─── Selected excerpt

Example of ldap query for getting the number of LogicalCPUs published by a CREAM-CE:

$ ldapsearch -x -LLL -H ldap://egee-bdii.cnaf.infn.it:2170 -b "GLUE2DomainID=UKI-SOUTHGRID-SUSX,GLUE2GroupID=grid,o=glue" 'objectClass=GLUE2ExecutionEnvironment' GLUE2ExecutionEnvironmentLogicalCPUs 
GLUE2ExecutionEnvironmentPhysicalCPUs GLUE2ExecutionEnvironmentTotalInstances

dn: GLUE2ResourceID=grid-cream-02.hpc.susx.ac.uk,GLUE2ServiceID=grid-cream-02.hpc.susx.ac.uk_ComputingElement,GLUE2GroupID=resource,GLUE2DomainID=UKI-SOUTHGRID-SUSX,GLUE2GroupID=grid,o=glue
GLUE2ExecutionEnvironmentTotalInstances: 71
GLUE2ExecutionEnvironmentLogicalCPUs: 568
GLUE2ExecutionEnvironmentPhysicalCPUs: 71

Manual for Hepspec06 benchmark.

In December the new way will be moved in production, so if during October many sites fix the information, the new NGIs A/R average values will improve.

Decommissioning EMI WMS

As discussed at the February and April/May OMBs, we are making plans for decommissioning the WMS and moving to DIRAC.

NGIs provided WMS usage statistics, and in general the usage is relatively low, mainly for local testing

Moderate usage by few VOs:

NGI_CZ: eli-beams.eu
NGI_GRNET: see
NGI_IT: calet.org, compchem, theophys, virgo
NGI_PL: gaussian, vo.plgrid.pl, vo.nedm.cyfronet
NGI_UK: mice, t2k.org

EGI contacted these VOs to agree a smooth migration of their activities to DIRAC, only some of them replied till now:

compchem is already testing DIRAC4EGI
calet.org: discussing with the users the migration to DIRAC. Interested in a webinar on DIRAC.
mice: enabled on the GridPP DIRAC server
eli-beams.eu enabled on DIRAC4EGI for performing tests

We need the VOs feedback for better defining technical details and timeline:

NGIs with VOs using WMS (not necessarily limited to the VOs above), please contact them to ensure that these VOs have a back-up plan.

──────
─── Extracted records

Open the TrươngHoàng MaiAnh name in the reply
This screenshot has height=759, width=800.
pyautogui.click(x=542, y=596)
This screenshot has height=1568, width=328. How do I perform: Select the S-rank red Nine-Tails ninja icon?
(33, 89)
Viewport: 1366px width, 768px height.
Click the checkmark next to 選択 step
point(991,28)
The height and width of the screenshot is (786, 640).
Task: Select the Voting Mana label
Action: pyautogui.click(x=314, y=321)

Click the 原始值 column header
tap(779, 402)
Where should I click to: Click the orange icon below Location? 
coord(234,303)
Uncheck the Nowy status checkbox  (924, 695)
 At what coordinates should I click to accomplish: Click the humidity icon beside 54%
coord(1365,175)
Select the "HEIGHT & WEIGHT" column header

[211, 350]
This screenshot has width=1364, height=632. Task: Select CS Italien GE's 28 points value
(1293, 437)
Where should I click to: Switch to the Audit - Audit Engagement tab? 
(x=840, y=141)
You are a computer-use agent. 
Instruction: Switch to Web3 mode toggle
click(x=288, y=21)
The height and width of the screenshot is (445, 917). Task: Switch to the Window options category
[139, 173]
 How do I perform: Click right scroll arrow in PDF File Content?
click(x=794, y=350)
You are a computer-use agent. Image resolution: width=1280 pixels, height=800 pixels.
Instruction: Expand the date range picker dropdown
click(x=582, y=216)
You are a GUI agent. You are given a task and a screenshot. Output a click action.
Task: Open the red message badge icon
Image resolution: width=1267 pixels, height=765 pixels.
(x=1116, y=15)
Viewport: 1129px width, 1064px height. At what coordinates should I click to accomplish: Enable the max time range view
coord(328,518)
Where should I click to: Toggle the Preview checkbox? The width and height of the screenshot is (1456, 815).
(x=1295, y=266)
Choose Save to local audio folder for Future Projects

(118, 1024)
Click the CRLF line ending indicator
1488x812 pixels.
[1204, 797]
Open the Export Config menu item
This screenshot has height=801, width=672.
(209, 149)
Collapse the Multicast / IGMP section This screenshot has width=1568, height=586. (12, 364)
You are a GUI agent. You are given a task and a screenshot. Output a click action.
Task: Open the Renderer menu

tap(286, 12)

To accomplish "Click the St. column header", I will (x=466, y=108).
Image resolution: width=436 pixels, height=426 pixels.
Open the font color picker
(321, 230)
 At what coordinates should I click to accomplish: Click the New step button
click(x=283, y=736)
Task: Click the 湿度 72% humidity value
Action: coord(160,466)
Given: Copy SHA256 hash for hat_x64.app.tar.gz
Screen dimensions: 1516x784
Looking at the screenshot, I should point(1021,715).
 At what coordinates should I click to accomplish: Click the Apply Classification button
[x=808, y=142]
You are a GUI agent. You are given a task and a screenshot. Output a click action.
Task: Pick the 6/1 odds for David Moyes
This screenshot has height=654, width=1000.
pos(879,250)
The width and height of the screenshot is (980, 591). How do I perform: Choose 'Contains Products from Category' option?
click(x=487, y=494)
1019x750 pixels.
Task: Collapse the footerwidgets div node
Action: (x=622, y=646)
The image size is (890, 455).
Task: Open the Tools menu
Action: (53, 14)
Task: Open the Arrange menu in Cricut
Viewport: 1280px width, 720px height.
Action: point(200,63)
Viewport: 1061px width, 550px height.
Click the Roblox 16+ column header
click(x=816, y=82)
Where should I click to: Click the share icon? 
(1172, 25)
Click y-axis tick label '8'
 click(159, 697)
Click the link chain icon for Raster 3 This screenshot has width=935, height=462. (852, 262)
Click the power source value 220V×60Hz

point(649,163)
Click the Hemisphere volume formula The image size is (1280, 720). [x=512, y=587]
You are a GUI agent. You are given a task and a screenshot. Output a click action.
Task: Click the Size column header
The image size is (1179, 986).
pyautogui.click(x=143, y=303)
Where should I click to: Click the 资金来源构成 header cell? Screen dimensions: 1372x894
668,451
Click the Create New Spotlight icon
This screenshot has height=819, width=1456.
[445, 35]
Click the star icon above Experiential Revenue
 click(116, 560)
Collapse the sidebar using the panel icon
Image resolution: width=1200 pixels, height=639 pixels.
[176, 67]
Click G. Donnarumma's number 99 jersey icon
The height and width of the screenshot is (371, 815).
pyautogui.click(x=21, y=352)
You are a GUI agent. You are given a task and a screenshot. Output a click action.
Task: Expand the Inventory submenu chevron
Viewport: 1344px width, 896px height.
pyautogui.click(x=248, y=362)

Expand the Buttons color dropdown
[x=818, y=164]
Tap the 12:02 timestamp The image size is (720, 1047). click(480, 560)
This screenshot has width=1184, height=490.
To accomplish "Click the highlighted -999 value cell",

──────

Brief: Repeat the part of the grid operations text that starts with the words "mice: enabled on" and ends after "a back-up plan.".

Written answer:
mice: enabled on the GridPP DIRAC server
eli-beams.eu enabled on DIRAC4EGI for performing tests

We need the VOs feedback for better defining technical details and timeline:

NGIs with VOs using WMS (not necessarily limited to the VOs above), please contact them to ensure that these VOs have a back-up plan.